Позже, и по-прежнему в то же время, она сидела на берегу одного из мертвых рукавов, который расплылся до размеров отнюдь не маленького пруда, – и, опустив ноги в воду, поедала последний кусок пиццы или чего-то такого, которую ей вручил, не слезая со своего скутера, курьер в Новом городе. Она проголодалась, «наконец-то», подумала она, как будто только и мечтала об этой пицце, именно о ней и ни о чем другом. До того она, скорее просто из детского послушания, поискала глазами дикую смородину, местную «достопримечательность» здешних лесов в долине Виона, о которой ей с таким восторгом рассказывал отец в их последнюю встречу перед ее путешествием в Пикардию. И ей действительно удалось обнаружить на, как ни странно – а может быть, и не странно, – уже увядших, оставшихся почти без листьев кустах кое-где маленькие грозди, но они уже давно повяли, сморщились и утратили свой «бодрящий кислый» вкус. Зато вездесущая ежевика еще не поспела и вряд ли поспеет когда-нибудь.
Из окон своей квартиры возле Порт-д’Орлеан она могла видеть в доме напротив квартиру с балконом или террасой, где были высажены кусты и деревья, впритык друг к другу, так что там получился целый лес, выбивавшийся из общего вида голого фасада и настолько густой, что в него практически невозможно было внедриться даже самым зорким взглядом самого внимательного наблюдателя. По временам ей казалось, когда она смотрела из своего окна, будто она улавливает в этом лесу движения живых существ, людей, и даже как будто видит отдельные части тела, человеческого, руку, лицо, вернее, только щеку или ухо. Но ей никогда не доводилось видеть целой человеческой фигуры, как она ни вглядывалась, непроизвольно, в балконный лес. И всякий раз, каждое утро, она снова начинала поиски. Однажды, в один прекрасный день, там непременно обнаружится искомый, искомая, искомое.

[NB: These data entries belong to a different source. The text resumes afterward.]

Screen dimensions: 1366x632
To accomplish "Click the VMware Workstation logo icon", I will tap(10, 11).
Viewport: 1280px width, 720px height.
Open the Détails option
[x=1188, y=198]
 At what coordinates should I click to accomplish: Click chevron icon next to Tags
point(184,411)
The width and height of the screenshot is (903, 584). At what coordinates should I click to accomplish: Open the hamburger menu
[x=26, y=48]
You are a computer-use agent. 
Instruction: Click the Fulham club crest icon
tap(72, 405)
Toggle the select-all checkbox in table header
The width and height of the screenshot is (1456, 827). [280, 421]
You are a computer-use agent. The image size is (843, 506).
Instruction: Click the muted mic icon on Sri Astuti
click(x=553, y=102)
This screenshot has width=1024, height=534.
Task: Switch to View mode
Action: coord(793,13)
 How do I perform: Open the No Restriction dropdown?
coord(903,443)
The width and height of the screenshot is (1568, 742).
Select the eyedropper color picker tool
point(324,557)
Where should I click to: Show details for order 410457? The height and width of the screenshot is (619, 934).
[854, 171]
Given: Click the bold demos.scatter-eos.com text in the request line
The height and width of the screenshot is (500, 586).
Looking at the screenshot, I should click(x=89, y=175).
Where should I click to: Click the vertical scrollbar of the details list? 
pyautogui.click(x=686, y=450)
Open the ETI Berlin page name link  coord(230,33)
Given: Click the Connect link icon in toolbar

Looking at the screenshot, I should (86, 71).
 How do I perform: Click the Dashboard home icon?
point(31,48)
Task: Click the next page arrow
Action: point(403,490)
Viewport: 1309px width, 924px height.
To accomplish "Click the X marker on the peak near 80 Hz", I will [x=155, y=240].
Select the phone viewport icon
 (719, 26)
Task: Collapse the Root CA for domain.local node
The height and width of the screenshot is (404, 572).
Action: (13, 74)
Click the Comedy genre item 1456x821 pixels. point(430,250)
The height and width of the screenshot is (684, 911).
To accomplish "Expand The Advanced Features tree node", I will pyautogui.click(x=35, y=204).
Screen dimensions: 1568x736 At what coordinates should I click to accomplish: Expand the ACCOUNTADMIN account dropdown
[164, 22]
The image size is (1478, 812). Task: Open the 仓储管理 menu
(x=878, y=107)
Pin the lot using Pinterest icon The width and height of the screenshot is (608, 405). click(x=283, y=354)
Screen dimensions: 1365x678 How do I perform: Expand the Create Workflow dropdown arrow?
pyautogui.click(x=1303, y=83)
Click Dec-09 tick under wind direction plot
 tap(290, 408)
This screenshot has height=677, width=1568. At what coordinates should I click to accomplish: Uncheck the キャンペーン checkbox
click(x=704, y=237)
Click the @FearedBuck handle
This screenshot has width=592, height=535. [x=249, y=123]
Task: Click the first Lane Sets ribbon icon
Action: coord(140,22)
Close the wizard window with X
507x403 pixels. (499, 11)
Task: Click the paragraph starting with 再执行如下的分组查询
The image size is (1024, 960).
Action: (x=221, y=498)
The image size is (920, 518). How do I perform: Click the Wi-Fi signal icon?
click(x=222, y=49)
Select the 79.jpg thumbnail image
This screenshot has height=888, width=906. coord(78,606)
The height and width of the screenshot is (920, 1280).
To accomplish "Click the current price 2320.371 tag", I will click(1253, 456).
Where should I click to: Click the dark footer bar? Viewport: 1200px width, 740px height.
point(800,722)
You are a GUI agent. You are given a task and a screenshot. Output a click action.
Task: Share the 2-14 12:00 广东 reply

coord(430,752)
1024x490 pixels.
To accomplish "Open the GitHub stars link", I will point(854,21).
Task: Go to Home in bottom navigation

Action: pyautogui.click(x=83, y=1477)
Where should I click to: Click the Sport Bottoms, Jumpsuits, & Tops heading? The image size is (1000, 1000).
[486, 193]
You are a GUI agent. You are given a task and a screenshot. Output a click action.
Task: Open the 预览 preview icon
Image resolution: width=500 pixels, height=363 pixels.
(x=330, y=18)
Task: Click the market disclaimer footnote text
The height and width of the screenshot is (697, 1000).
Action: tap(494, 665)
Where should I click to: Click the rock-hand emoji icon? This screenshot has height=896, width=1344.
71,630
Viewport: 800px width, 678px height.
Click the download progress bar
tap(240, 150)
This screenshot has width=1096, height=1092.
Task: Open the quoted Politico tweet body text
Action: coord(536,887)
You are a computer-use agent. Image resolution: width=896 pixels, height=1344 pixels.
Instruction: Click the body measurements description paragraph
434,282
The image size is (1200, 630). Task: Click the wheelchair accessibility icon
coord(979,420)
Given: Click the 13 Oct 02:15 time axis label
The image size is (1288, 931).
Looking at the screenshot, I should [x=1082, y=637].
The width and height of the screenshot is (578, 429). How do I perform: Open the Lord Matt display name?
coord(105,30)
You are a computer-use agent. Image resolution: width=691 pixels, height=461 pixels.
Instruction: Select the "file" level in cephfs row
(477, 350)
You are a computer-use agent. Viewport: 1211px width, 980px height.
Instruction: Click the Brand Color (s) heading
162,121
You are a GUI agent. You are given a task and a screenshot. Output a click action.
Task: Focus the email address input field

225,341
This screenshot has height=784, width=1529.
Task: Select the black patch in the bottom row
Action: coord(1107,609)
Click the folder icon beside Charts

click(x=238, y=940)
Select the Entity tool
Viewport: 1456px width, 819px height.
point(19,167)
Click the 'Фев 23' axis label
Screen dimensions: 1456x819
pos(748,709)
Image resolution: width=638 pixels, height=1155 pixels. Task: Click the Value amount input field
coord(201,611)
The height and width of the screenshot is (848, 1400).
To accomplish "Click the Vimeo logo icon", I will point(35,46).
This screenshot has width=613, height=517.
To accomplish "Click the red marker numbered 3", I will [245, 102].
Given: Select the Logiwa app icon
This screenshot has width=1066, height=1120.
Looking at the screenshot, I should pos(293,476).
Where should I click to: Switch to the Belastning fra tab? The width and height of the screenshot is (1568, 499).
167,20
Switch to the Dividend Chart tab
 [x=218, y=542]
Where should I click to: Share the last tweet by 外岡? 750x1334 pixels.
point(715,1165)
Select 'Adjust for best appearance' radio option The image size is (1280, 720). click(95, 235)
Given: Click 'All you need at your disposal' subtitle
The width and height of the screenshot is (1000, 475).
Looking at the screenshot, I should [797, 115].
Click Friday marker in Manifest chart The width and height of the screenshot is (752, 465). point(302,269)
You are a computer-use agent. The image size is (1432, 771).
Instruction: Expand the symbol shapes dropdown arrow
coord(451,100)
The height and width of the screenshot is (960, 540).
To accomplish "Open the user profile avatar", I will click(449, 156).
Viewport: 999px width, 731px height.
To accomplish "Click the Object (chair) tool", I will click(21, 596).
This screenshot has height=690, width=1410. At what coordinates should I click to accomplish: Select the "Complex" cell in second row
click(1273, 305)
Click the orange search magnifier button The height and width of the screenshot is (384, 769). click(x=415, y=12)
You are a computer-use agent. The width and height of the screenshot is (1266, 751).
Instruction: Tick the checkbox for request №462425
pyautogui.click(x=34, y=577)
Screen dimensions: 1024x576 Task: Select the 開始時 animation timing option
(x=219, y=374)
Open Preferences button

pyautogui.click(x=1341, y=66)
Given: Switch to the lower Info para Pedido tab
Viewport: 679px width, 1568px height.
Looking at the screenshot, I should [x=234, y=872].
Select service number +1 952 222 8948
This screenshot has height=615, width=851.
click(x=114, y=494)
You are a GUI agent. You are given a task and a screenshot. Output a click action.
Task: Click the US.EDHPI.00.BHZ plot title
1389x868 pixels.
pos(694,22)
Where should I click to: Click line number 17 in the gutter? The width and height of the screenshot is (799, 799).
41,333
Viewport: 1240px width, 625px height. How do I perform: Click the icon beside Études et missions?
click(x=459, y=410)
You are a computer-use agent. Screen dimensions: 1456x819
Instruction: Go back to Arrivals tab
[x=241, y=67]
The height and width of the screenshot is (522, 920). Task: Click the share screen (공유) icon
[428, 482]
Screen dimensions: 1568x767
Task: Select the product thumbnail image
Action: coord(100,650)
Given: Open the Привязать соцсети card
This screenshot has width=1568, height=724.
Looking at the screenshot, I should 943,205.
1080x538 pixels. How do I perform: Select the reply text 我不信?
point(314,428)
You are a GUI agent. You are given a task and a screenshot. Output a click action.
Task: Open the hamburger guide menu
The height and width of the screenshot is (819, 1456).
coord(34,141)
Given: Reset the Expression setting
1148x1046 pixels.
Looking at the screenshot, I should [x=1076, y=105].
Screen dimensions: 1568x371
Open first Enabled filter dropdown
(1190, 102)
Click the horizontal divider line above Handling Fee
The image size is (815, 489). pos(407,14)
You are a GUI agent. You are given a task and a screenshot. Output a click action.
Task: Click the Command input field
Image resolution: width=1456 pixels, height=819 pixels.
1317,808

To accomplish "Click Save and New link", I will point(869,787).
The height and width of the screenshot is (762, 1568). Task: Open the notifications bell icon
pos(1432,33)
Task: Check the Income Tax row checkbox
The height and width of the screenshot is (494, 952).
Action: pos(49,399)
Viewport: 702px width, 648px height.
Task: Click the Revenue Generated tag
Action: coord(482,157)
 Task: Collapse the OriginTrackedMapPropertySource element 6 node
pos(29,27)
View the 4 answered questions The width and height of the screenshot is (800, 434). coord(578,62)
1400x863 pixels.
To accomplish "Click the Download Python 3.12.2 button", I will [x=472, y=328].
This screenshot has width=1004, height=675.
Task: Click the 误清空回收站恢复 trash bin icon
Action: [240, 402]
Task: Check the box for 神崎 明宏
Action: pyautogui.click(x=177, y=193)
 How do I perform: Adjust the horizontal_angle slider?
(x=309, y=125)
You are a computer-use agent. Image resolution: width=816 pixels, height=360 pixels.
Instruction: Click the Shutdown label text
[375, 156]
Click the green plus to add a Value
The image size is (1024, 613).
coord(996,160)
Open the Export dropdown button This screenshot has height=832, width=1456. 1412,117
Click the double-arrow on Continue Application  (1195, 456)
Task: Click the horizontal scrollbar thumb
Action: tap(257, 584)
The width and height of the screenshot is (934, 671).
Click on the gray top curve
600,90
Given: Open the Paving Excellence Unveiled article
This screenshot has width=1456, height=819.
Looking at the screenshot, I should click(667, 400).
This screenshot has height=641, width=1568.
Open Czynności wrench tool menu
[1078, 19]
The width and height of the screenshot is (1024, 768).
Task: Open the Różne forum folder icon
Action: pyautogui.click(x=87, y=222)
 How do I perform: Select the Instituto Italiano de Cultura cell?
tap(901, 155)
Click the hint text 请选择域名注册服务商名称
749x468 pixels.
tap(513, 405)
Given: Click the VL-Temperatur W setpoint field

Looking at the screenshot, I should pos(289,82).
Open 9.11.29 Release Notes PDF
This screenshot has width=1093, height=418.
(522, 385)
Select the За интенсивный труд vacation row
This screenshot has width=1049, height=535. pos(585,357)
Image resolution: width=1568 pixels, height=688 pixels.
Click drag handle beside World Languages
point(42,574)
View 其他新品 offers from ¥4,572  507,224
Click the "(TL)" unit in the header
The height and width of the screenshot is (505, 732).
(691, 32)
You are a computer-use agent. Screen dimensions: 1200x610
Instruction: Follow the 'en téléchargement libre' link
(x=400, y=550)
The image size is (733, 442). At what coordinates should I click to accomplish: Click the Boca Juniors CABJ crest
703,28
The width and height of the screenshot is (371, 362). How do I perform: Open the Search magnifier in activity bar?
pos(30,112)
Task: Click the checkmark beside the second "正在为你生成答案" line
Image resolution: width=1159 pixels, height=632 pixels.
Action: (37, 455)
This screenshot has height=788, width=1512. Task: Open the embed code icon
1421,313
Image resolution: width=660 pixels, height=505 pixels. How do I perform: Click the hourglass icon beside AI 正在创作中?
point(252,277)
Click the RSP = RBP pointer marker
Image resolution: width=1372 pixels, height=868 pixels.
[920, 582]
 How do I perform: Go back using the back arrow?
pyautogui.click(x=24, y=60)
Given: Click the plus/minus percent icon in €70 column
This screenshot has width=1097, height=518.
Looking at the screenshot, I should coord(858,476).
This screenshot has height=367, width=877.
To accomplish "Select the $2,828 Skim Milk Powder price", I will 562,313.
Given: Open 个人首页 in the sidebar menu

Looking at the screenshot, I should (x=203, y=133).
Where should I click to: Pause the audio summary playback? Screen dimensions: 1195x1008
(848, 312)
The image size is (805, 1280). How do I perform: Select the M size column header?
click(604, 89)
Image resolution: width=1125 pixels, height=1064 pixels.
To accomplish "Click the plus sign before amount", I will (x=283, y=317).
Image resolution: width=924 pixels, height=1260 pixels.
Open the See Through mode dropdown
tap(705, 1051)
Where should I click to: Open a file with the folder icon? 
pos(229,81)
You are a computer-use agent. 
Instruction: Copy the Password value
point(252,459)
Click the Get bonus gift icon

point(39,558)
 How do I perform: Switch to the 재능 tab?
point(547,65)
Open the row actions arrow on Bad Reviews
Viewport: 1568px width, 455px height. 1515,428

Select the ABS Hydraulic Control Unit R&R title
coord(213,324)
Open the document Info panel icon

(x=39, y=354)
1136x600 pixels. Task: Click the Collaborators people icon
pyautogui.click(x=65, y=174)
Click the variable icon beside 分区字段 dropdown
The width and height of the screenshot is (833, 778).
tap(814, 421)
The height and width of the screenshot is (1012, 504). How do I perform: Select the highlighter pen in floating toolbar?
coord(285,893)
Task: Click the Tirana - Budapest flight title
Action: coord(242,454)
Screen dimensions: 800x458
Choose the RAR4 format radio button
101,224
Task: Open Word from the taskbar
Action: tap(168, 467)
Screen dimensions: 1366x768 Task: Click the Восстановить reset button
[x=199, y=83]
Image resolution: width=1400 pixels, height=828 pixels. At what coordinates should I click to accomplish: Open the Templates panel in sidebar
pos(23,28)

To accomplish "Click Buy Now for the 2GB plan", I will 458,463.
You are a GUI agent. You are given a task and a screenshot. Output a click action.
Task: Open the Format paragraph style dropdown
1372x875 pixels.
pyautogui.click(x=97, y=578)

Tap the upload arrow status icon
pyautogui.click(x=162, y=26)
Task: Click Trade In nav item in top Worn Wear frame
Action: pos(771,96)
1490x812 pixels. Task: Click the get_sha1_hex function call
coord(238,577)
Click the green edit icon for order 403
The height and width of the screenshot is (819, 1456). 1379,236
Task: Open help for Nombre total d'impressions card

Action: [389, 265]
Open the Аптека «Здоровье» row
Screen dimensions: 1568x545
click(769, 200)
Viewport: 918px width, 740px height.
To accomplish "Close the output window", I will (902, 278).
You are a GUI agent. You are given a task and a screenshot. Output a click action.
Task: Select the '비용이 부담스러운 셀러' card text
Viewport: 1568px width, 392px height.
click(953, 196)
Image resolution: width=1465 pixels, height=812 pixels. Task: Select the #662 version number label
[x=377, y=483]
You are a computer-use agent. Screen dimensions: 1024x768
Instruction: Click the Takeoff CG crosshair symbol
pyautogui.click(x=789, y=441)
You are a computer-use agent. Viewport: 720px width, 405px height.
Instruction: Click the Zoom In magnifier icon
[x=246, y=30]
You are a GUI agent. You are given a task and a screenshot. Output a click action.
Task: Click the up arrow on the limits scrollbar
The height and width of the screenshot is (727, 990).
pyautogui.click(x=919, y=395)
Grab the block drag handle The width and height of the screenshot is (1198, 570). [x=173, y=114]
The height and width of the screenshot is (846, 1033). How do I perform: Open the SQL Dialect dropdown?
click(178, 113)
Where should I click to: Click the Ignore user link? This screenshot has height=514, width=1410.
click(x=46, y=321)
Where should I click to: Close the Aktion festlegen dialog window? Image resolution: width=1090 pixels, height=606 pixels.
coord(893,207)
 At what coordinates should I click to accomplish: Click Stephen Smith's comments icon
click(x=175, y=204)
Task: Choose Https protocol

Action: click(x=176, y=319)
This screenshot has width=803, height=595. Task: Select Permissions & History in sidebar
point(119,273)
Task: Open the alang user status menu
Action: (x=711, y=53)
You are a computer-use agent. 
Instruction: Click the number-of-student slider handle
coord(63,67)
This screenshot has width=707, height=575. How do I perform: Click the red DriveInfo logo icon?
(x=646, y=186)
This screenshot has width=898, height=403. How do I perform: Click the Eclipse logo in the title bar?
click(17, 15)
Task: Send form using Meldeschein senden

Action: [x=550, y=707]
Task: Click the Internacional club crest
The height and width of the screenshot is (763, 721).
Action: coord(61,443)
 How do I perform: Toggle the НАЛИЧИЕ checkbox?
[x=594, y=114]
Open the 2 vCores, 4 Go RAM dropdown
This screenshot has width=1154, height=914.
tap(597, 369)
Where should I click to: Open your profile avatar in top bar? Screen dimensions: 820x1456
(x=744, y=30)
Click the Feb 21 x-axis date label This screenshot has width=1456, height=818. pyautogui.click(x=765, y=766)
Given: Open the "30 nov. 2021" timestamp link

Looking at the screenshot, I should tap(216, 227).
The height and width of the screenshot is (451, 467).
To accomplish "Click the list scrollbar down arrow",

С этим лесом на соседском балконе получалось то же самое, что с некоторыми весьма ухоженными и одновременно весьма запутанными от переплетающейся друг с другом растительности, манящими и одновременно отталкивающими взор арабскими садами: с течением времени такое вглядывание, даже при отсутствии какого бы то ни было движения, хотя бы от ветра, такое всматривание в недра лесной чащи на балконе, даже при отсутствии мелькающих деталей ребуса – светлого пятна какого-нибудь лба, какого-нибудь локтя, породило в итоге навязчивый безумный или полубезумный образ, мираж, особого, другого рода – представление о находящейся там, притаившейся, но все же как будто не совсем живой человеческой фигуре.